*What to work on*
Every line in the data below from the one containing "Contact (388, 229)" down to the one containing "World Hypertension Day (401, 2059)", both included, must be retyped exactly; no other line is to appear.

BEGIN Supplied data

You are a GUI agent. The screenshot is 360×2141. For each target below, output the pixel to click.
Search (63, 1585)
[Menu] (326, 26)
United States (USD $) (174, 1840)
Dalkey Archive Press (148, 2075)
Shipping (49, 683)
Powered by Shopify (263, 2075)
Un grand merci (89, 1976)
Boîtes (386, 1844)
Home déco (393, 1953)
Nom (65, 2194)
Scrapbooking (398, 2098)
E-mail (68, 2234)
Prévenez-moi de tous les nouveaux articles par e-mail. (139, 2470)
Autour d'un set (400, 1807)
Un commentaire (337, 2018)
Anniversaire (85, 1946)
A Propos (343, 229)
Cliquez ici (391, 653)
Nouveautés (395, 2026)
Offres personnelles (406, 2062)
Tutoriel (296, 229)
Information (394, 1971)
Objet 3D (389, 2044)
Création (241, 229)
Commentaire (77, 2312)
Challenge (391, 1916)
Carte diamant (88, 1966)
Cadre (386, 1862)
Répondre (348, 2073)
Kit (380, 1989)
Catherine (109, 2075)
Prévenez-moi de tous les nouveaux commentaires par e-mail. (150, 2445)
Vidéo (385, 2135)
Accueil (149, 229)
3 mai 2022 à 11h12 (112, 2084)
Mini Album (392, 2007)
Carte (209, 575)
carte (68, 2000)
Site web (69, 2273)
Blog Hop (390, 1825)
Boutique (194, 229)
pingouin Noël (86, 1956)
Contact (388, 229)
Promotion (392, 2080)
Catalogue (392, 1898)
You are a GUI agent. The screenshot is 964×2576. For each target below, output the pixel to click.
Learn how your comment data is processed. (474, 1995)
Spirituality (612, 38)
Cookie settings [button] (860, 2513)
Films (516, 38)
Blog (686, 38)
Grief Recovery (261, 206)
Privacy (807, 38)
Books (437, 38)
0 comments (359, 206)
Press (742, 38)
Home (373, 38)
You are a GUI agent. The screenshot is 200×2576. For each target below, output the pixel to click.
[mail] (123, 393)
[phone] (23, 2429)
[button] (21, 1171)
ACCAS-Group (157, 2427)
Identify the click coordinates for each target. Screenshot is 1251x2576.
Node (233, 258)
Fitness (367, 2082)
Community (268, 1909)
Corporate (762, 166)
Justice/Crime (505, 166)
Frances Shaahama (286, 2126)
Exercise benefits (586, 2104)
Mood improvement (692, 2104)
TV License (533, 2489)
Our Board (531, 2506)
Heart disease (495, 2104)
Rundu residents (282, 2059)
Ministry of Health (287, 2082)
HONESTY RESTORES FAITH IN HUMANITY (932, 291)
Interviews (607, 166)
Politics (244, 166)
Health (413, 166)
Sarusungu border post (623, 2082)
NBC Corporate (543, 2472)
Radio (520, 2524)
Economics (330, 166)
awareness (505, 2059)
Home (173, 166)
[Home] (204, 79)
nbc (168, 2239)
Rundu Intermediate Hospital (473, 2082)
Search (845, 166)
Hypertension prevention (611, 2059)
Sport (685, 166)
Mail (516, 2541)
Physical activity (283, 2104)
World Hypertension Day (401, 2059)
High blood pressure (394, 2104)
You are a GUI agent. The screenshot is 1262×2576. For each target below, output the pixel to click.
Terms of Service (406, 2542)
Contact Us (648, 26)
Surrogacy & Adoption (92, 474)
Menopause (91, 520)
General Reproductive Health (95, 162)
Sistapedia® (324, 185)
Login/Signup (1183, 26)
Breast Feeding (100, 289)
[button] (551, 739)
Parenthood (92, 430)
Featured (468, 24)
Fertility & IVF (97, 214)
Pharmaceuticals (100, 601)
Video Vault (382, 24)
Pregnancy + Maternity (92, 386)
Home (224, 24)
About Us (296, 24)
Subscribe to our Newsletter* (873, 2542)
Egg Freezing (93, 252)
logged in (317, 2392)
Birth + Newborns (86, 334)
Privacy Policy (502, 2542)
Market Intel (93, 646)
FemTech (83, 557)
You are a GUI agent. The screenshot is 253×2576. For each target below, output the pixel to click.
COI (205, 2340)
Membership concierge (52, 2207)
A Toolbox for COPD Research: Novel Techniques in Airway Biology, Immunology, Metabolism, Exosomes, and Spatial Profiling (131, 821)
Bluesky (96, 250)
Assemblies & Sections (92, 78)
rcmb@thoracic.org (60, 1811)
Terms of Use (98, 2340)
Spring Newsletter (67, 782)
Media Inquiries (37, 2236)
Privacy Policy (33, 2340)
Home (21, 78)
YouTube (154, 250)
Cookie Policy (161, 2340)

END Supplied data

*Answer*
Contact (388, 229)
Promotion (392, 2080)
Catalogue (392, 1898)
You are a GUI agent. The screenshot is 964×2576. For each target below, output the pixel to click.
Learn how your comment data is processed. (474, 1995)
Spirituality (612, 38)
Cookie settings [button] (860, 2513)
Films (516, 38)
Blog (686, 38)
Grief Recovery (261, 206)
Privacy (807, 38)
Books (437, 38)
0 comments (359, 206)
Press (742, 38)
Home (373, 38)
You are a GUI agent. The screenshot is 200×2576. For each target below, output the pixel to click.
[mail] (123, 393)
[phone] (23, 2429)
[button] (21, 1171)
ACCAS-Group (157, 2427)
Identify the click coordinates for each target. Screenshot is 1251x2576.
Node (233, 258)
Fitness (367, 2082)
Community (268, 1909)
Corporate (762, 166)
Justice/Crime (505, 166)
Frances Shaahama (286, 2126)
Exercise benefits (586, 2104)
Mood improvement (692, 2104)
TV License (533, 2489)
Our Board (531, 2506)
Heart disease (495, 2104)
Rundu residents (282, 2059)
Ministry of Health (287, 2082)
HONESTY RESTORES FAITH IN HUMANITY (932, 291)
Interviews (607, 166)
Politics (244, 166)
Health (413, 166)
Sarusungu border post (623, 2082)
NBC Corporate (543, 2472)
Radio (520, 2524)
Economics (330, 166)
awareness (505, 2059)
Home (173, 166)
[Home] (204, 79)
nbc (168, 2239)
Rundu Intermediate Hospital (473, 2082)
Search (845, 166)
Hypertension prevention (611, 2059)
Sport (685, 166)
Mail (516, 2541)
Physical activity (283, 2104)
World Hypertension Day (401, 2059)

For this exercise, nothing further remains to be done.